*** Available data Section Begins ***

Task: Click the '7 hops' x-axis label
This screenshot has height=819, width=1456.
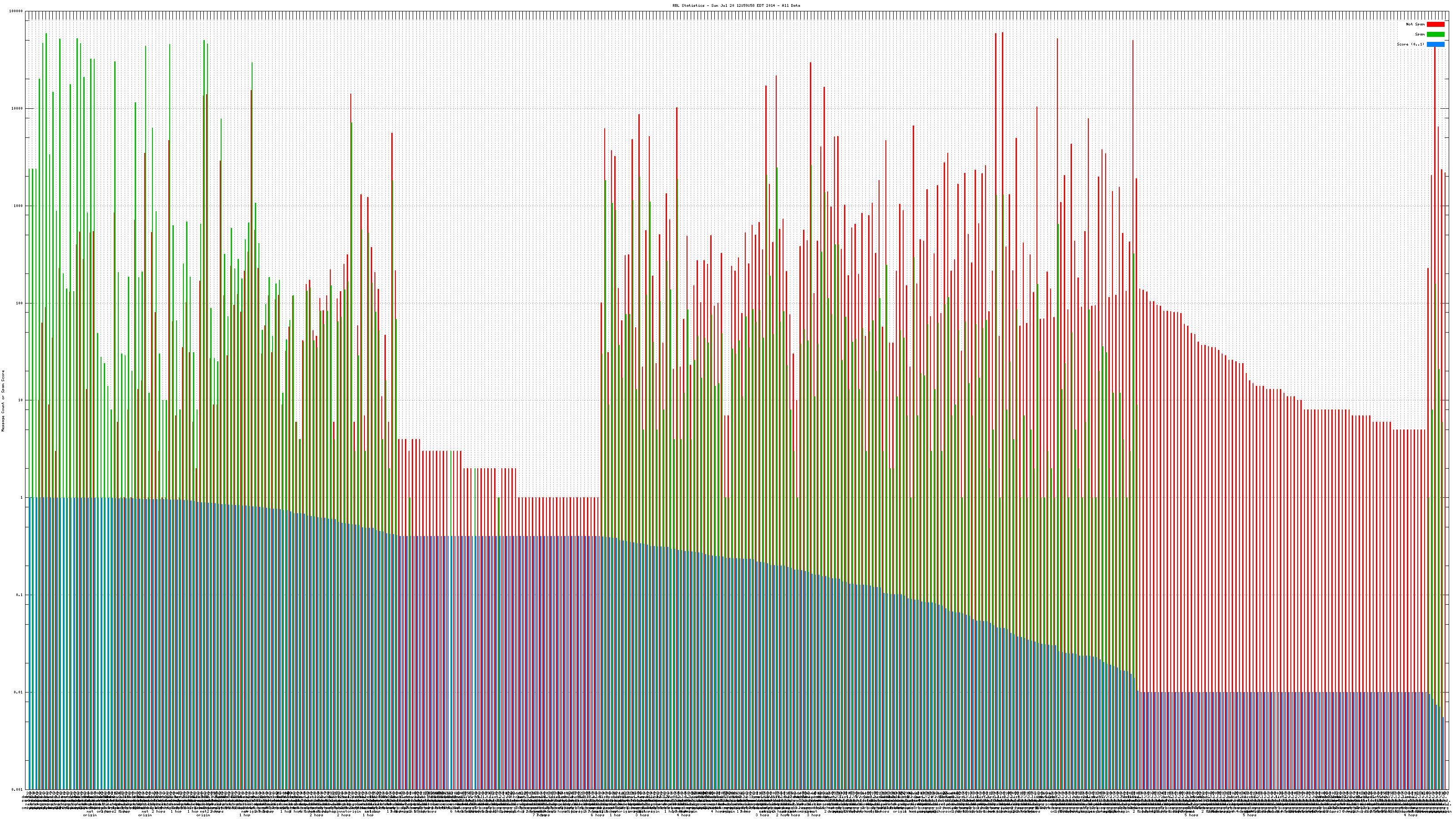Action: 541,815
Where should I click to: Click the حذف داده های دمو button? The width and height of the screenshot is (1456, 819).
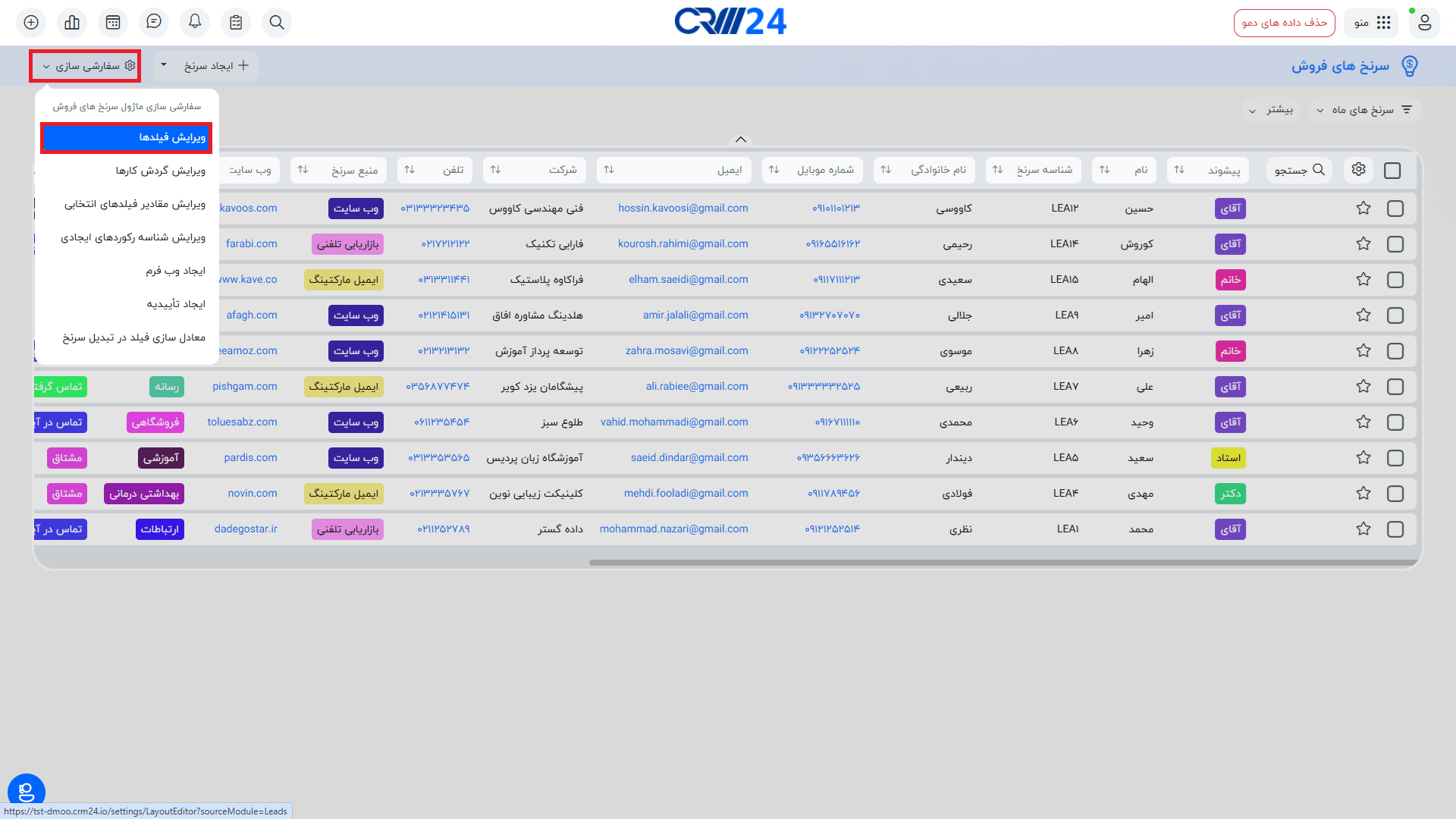click(1284, 23)
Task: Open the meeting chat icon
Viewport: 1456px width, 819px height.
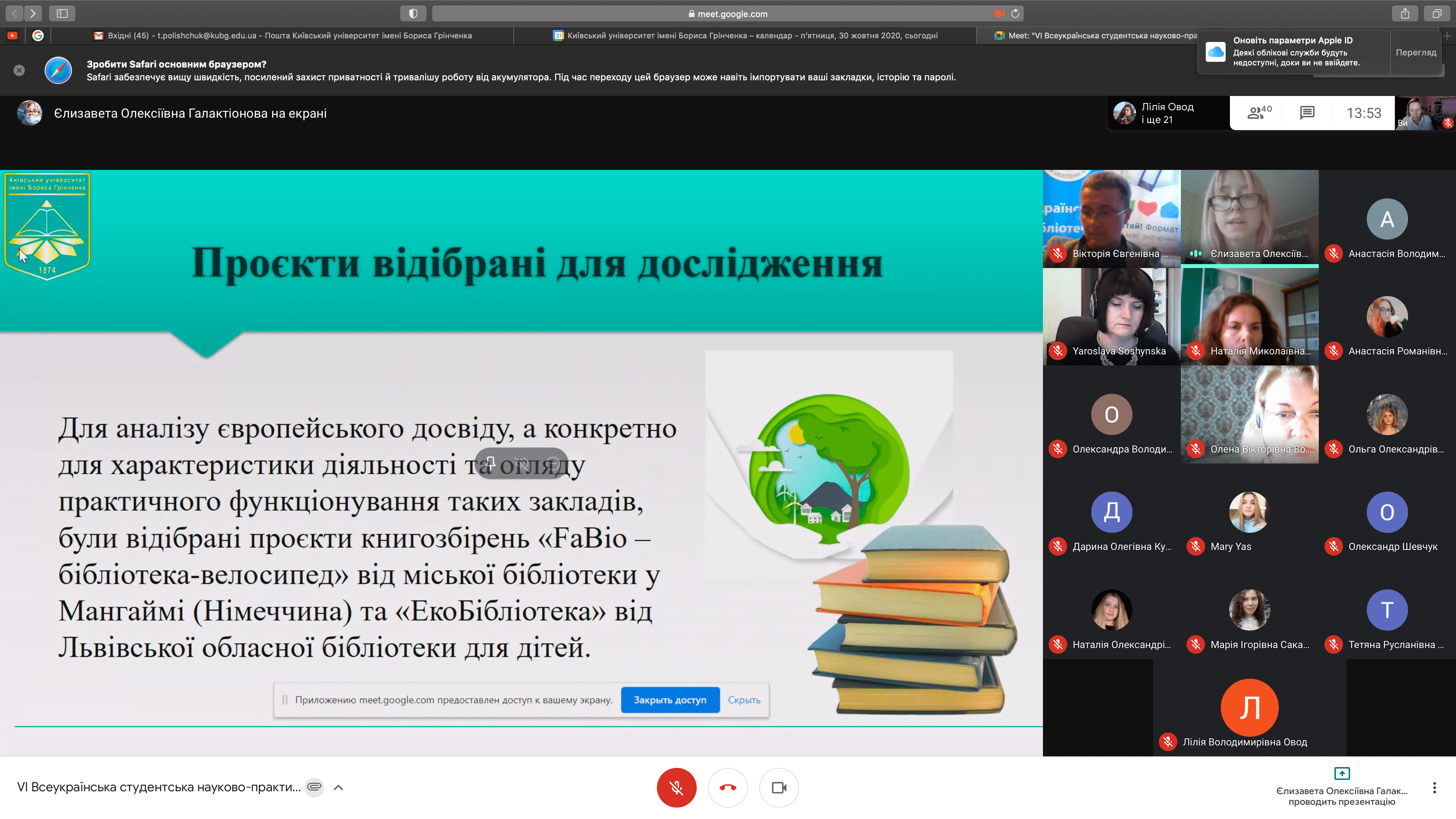Action: (1307, 112)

*** Available data Section Ends ***

▸ Exercise instructions: Reproduce, word for word, the lines from the one containing "This screenshot has height=819, width=1456." through the final line above. Leave every picture out.

▸ Completed task:
This screenshot has height=819, width=1456.
Action: 541,815
Where should I click to: Click the حذف داده های دمو button? The width and height of the screenshot is (1456, 819).
click(1284, 23)
Task: Open the meeting chat icon
Viewport: 1456px width, 819px height.
Action: (1307, 112)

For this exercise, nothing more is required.